Task item:
Once you have read the records below, restate them word for word.

━━━━━━━━━━━━━━━━━━━━━━━━━━━━━━

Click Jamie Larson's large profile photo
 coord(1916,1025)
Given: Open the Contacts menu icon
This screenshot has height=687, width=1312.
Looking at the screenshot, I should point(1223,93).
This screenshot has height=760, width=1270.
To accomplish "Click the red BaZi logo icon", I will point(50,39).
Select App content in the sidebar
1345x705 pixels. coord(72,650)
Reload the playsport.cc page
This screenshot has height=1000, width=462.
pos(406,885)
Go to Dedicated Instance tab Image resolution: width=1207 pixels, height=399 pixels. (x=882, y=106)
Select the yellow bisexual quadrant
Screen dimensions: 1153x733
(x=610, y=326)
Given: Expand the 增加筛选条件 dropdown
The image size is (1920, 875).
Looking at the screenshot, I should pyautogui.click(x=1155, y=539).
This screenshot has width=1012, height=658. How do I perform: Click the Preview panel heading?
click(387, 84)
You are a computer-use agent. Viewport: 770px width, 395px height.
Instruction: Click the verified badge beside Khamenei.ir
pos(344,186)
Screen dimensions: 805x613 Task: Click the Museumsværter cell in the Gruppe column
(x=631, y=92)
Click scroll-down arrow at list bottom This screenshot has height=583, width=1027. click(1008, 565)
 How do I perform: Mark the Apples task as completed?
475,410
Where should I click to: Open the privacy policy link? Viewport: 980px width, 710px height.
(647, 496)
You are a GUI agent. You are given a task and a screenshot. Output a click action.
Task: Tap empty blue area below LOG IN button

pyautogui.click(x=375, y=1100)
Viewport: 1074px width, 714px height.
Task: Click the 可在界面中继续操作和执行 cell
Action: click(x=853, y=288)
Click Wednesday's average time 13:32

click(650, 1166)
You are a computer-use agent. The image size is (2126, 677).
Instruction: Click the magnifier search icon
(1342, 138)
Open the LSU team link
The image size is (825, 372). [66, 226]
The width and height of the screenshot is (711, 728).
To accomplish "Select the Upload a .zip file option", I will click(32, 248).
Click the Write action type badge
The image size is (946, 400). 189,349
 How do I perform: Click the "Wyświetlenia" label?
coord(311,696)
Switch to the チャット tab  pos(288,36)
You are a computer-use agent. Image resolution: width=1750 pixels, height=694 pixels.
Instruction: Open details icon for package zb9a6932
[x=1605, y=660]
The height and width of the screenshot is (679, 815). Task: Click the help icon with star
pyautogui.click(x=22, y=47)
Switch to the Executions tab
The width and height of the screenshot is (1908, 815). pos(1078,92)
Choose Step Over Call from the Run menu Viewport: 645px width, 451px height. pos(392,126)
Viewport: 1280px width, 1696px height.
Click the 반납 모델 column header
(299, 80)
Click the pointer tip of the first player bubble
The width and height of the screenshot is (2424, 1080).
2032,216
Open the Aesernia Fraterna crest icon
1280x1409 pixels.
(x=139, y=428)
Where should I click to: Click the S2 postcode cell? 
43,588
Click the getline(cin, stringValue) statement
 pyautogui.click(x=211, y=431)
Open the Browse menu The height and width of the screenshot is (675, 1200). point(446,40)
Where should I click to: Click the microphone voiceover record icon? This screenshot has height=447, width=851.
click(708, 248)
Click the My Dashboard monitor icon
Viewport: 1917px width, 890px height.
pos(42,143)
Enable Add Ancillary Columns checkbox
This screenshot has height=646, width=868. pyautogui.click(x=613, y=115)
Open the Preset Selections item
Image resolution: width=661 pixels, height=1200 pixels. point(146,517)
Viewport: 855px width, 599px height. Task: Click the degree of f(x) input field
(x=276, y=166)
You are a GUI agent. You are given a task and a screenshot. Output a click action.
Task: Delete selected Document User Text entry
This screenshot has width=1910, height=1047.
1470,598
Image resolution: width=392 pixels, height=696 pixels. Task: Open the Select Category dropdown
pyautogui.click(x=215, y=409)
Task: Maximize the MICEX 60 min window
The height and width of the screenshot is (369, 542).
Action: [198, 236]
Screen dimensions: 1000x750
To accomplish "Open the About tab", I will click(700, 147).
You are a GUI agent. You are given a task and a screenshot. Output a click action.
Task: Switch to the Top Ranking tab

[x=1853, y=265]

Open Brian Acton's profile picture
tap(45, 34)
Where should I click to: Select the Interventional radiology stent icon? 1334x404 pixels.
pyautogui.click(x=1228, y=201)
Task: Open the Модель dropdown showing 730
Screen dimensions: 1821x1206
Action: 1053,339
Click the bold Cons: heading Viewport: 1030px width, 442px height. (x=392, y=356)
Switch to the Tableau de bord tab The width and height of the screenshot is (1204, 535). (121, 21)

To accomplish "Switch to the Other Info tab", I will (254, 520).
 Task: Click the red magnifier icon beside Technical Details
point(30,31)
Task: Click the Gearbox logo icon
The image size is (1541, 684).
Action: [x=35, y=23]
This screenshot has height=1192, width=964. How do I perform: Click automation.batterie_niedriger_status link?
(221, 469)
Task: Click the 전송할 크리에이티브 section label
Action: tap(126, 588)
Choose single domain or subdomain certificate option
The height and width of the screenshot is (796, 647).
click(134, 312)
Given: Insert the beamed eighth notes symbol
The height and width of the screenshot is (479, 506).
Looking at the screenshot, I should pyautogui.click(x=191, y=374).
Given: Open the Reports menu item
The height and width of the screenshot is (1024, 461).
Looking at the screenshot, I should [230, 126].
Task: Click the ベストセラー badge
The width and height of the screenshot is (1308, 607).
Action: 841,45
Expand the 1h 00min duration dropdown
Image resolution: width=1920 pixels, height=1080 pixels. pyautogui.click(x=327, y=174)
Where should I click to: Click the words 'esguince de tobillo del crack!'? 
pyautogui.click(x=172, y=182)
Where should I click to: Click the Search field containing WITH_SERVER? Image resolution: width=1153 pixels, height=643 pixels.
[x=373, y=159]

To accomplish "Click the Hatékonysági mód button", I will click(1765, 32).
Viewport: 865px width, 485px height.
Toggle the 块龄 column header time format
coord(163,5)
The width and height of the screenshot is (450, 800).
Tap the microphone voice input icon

━━━━━━━━━━━━━━━━━━━━━━━━━━━━━━

Result of this exercise:
Click Jamie Larson's large profile photo
 coord(1916,1025)
Given: Open the Contacts menu icon
This screenshot has height=687, width=1312.
Looking at the screenshot, I should point(1223,93).
This screenshot has height=760, width=1270.
To accomplish "Click the red BaZi logo icon", I will point(50,39).
Select App content in the sidebar
1345x705 pixels. coord(72,650)
Reload the playsport.cc page
This screenshot has height=1000, width=462.
pos(406,885)
Go to Dedicated Instance tab Image resolution: width=1207 pixels, height=399 pixels. (x=882, y=106)
Select the yellow bisexual quadrant
Screen dimensions: 1153x733
(x=610, y=326)
Given: Expand the 增加筛选条件 dropdown
The image size is (1920, 875).
Looking at the screenshot, I should pyautogui.click(x=1155, y=539).
This screenshot has width=1012, height=658. How do I perform: Click the Preview panel heading?
click(387, 84)
You are a computer-use agent. Viewport: 770px width, 395px height.
Instruction: Click the verified badge beside Khamenei.ir
pos(344,186)
Screen dimensions: 805x613 Task: Click the Museumsværter cell in the Gruppe column
(x=631, y=92)
Click scroll-down arrow at list bottom This screenshot has height=583, width=1027. click(1008, 565)
 How do I perform: Mark the Apples task as completed?
475,410
Where should I click to: Open the privacy policy link? Viewport: 980px width, 710px height.
(647, 496)
You are a GUI agent. You are given a task and a screenshot. Output a click action.
Task: Tap empty blue area below LOG IN button

pyautogui.click(x=375, y=1100)
Viewport: 1074px width, 714px height.
Task: Click the 可在界面中继续操作和执行 cell
Action: click(x=853, y=288)
Click Wednesday's average time 13:32

click(650, 1166)
You are a computer-use agent. The image size is (2126, 677).
Instruction: Click the magnifier search icon
(1342, 138)
Open the LSU team link
The image size is (825, 372). [66, 226]
The width and height of the screenshot is (711, 728).
To accomplish "Select the Upload a .zip file option", I will click(32, 248).
Click the Write action type badge
The image size is (946, 400). 189,349
 How do I perform: Click the "Wyświetlenia" label?
coord(311,696)
Switch to the チャット tab  pos(288,36)
You are a computer-use agent. Image resolution: width=1750 pixels, height=694 pixels.
Instruction: Open details icon for package zb9a6932
[x=1605, y=660]
The height and width of the screenshot is (679, 815). Task: Click the help icon with star
pyautogui.click(x=22, y=47)
Switch to the Executions tab
The width and height of the screenshot is (1908, 815). pos(1078,92)
Choose Step Over Call from the Run menu Viewport: 645px width, 451px height. pos(392,126)
Viewport: 1280px width, 1696px height.
Click the 반납 모델 column header
(299, 80)
Click the pointer tip of the first player bubble
The width and height of the screenshot is (2424, 1080).
2032,216
Open the Aesernia Fraterna crest icon
1280x1409 pixels.
(x=139, y=428)
Where should I click to: Click the S2 postcode cell? 
43,588
Click the getline(cin, stringValue) statement
 pyautogui.click(x=211, y=431)
Open the Browse menu The height and width of the screenshot is (675, 1200). point(446,40)
Where should I click to: Click the microphone voiceover record icon? This screenshot has height=447, width=851.
click(708, 248)
Click the My Dashboard monitor icon
Viewport: 1917px width, 890px height.
pos(42,143)
Enable Add Ancillary Columns checkbox
This screenshot has height=646, width=868. pyautogui.click(x=613, y=115)
Open the Preset Selections item
Image resolution: width=661 pixels, height=1200 pixels. point(146,517)
Viewport: 855px width, 599px height. Task: Click the degree of f(x) input field
(x=276, y=166)
You are a GUI agent. You are given a task and a screenshot. Output a click action.
Task: Delete selected Document User Text entry
This screenshot has width=1910, height=1047.
1470,598
Image resolution: width=392 pixels, height=696 pixels. Task: Open the Select Category dropdown
pyautogui.click(x=215, y=409)
Task: Maximize the MICEX 60 min window
The height and width of the screenshot is (369, 542).
Action: [198, 236]
Screen dimensions: 1000x750
To accomplish "Open the About tab", I will click(700, 147).
You are a GUI agent. You are given a task and a screenshot. Output a click action.
Task: Switch to the Top Ranking tab

[x=1853, y=265]

Open Brian Acton's profile picture
tap(45, 34)
Where should I click to: Select the Interventional radiology stent icon? 1334x404 pixels.
pyautogui.click(x=1228, y=201)
Task: Open the Модель dropdown showing 730
Screen dimensions: 1821x1206
Action: 1053,339
Click the bold Cons: heading Viewport: 1030px width, 442px height. (x=392, y=356)
Switch to the Tableau de bord tab The width and height of the screenshot is (1204, 535). (121, 21)

To accomplish "Switch to the Other Info tab", I will (254, 520).
 Task: Click the red magnifier icon beside Technical Details
point(30,31)
Task: Click the Gearbox logo icon
The image size is (1541, 684).
Action: [x=35, y=23]
This screenshot has height=1192, width=964. How do I perform: Click automation.batterie_niedriger_status link?
(221, 469)
Task: Click the 전송할 크리에이티브 section label
Action: tap(126, 588)
Choose single domain or subdomain certificate option
The height and width of the screenshot is (796, 647).
click(134, 312)
Given: Insert the beamed eighth notes symbol
The height and width of the screenshot is (479, 506).
Looking at the screenshot, I should pyautogui.click(x=191, y=374).
Given: Open the Reports menu item
The height and width of the screenshot is (1024, 461).
Looking at the screenshot, I should [230, 126].
Task: Click the ベストセラー badge
The width and height of the screenshot is (1308, 607).
Action: 841,45
Expand the 1h 00min duration dropdown
Image resolution: width=1920 pixels, height=1080 pixels. pyautogui.click(x=327, y=174)
Where should I click to: Click the words 'esguince de tobillo del crack!'? 
pyautogui.click(x=172, y=182)
Where should I click to: Click the Search field containing WITH_SERVER? Image resolution: width=1153 pixels, height=643 pixels.
[x=373, y=159]

To accomplish "Click the Hatékonysági mód button", I will click(1765, 32).
Viewport: 865px width, 485px height.
Toggle the 块龄 column header time format
coord(163,5)
The width and height of the screenshot is (450, 800).
Tap the microphone voice input icon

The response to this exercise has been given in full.